VORLIEGENDER TEXT -
==========
Skip to main content

21.04.2015 | Marketing + Vertrieb | Schwerpunkt | Online-Artikel

Wie Bravo die Trendwende schaffen will

verfasst von: Annette Speck

4 Min. Lesedauer

Aktivieren Sie unsere intelligente Suche, um passende Fachinhalte oder Patente zu finden.

search-config
print
DRUCKEN
insite
SUCHEN
loading …

Der stetige Niedergang von Bravo scheint erstmal aufgehalten. Das zum Jahresende 2014 runderneuerte Heft verkauft sich wieder besser. Ob die Gattung Jugendzeitschriften überlebt, bleibt ungewiss.

In den Siebziger Jahren war Bravo eine Institution für Jugendliche. Bis zu 1,5 Millionen Teenager kauften die Wochenzeitschrift, die mit Star-Postern, Foto-Lovestory und Dr. Sommer für Unterhaltung und Aufklärung sorgte. Doch das ist lange her: Von Heft 51/2014 wurden gerade mal 103.313 Abo- und Einzelexemplare verkauft. Im Dezember 2014 verkündete der Bauer Verlag daher einen umfangreichen Relaunch - und verzeichnet bei den ersten Ausgaben 2015 endlich wieder Verkaufszuwächse.

Neuer Erscheinungsrhythmus und Konzeptveränderungen

Weitere Artikel zum Thema

Die gravierendste Änderung bei der Bravo-Überarbeitung war der Wechsel von wöchentlicher auf 14-tägliche Erscheinungsweise. Zudem wurden der Heftumfang erhöht und das Konzept überarbeitet. Das selbsternannte "Premium-Magazin" hat neue Rubriken eingeführt und rückt Musik als wichtiges Jugendthema wieder stärker ins Zentrum. Den Verkaufszahlen hat das bis dato gut getan. So lag schon der Abo- und Einzelverkauf von Ausgabe 1/2015 bei 150.700 verkauften Exemplaren, und er steigerte sich bis zur Ausgabe 4/2015 auf 158.422.
==========
AUFGABE 1 -
Beantworte zum Text über Bravo diese Fragen:
(a) Wie viele Teenager kauften Bravo in den Siebziger Jahren höchstens?
(b) Wie viele Abo- und Einzelexemplare wurden von Heft 51/2014 verkauft?
(c) Welche Erscheinungsweise löste bei der Überarbeitung die wöchentliche ab?
AUFGABE 2 - Gib aus der Auflistung die Zeilen von der Zeile mit "八五四农场 (227, 2024)" bis zum Ende der Auflistung unverändert wieder.

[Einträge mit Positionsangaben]
==========
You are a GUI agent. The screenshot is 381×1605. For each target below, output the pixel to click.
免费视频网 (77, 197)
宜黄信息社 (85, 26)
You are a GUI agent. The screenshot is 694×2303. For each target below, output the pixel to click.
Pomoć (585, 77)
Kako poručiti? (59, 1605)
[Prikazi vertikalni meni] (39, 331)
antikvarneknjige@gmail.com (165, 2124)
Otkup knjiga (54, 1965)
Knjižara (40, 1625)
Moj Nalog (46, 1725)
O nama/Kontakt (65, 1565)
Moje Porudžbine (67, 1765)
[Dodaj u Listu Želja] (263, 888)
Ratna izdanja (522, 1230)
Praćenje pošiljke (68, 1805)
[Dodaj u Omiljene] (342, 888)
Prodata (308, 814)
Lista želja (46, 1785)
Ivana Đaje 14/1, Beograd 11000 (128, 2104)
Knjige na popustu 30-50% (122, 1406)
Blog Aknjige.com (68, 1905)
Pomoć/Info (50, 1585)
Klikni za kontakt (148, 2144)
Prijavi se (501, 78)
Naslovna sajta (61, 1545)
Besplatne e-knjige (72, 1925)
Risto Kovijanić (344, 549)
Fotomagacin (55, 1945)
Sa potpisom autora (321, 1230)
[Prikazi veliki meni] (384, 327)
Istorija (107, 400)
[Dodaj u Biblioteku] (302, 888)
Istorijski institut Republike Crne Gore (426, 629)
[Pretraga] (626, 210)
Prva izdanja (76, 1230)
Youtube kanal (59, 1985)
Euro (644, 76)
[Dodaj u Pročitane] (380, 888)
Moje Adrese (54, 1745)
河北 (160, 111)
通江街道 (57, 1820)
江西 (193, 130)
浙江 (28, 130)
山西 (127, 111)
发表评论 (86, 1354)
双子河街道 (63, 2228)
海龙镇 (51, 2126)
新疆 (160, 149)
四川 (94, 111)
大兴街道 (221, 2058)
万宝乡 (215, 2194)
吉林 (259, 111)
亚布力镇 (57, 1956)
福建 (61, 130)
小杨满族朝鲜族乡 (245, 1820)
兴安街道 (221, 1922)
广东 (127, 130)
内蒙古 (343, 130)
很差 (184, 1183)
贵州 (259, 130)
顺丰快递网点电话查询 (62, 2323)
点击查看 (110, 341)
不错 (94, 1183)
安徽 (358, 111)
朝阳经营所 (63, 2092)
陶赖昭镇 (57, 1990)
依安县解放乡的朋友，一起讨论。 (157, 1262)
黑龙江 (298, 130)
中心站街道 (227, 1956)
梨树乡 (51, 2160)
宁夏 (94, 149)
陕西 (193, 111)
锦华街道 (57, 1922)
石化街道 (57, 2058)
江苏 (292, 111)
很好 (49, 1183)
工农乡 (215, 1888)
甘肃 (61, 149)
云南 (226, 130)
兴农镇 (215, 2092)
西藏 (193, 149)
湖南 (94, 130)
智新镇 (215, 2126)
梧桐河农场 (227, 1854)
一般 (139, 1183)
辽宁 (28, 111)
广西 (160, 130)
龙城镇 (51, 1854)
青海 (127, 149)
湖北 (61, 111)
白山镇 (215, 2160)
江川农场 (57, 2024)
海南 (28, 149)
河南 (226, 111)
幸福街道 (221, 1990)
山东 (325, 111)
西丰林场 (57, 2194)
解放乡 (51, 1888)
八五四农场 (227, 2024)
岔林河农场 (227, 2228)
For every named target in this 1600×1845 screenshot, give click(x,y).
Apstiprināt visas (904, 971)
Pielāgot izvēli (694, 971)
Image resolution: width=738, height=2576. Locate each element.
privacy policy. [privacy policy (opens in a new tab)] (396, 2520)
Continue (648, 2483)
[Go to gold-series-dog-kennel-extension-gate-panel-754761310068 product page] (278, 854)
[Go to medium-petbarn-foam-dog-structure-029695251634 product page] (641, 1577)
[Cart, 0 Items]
==========
ANTWORT 1 -
(a) Bis zu 1,5 Millionen Teenager.
(b) 103.313 Exemplare.
(c) Die 14-tägliche Erscheinungsweise.

ANTWORT 2 -
八五四农场 (227, 2024)
岔林河农场 (227, 2228)
For every named target in this 1600×1845 screenshot, give click(x,y).
Apstiprināt visas (904, 971)
Pielāgot izvēli (694, 971)
Image resolution: width=738, height=2576. Locate each element.
privacy policy. [privacy policy (opens in a new tab)] (396, 2520)
Continue (648, 2483)
[Go to gold-series-dog-kennel-extension-gate-panel-754761310068 product page] (278, 854)
[Go to medium-petbarn-foam-dog-structure-029695251634 product page] (641, 1577)
[Cart, 0 Items]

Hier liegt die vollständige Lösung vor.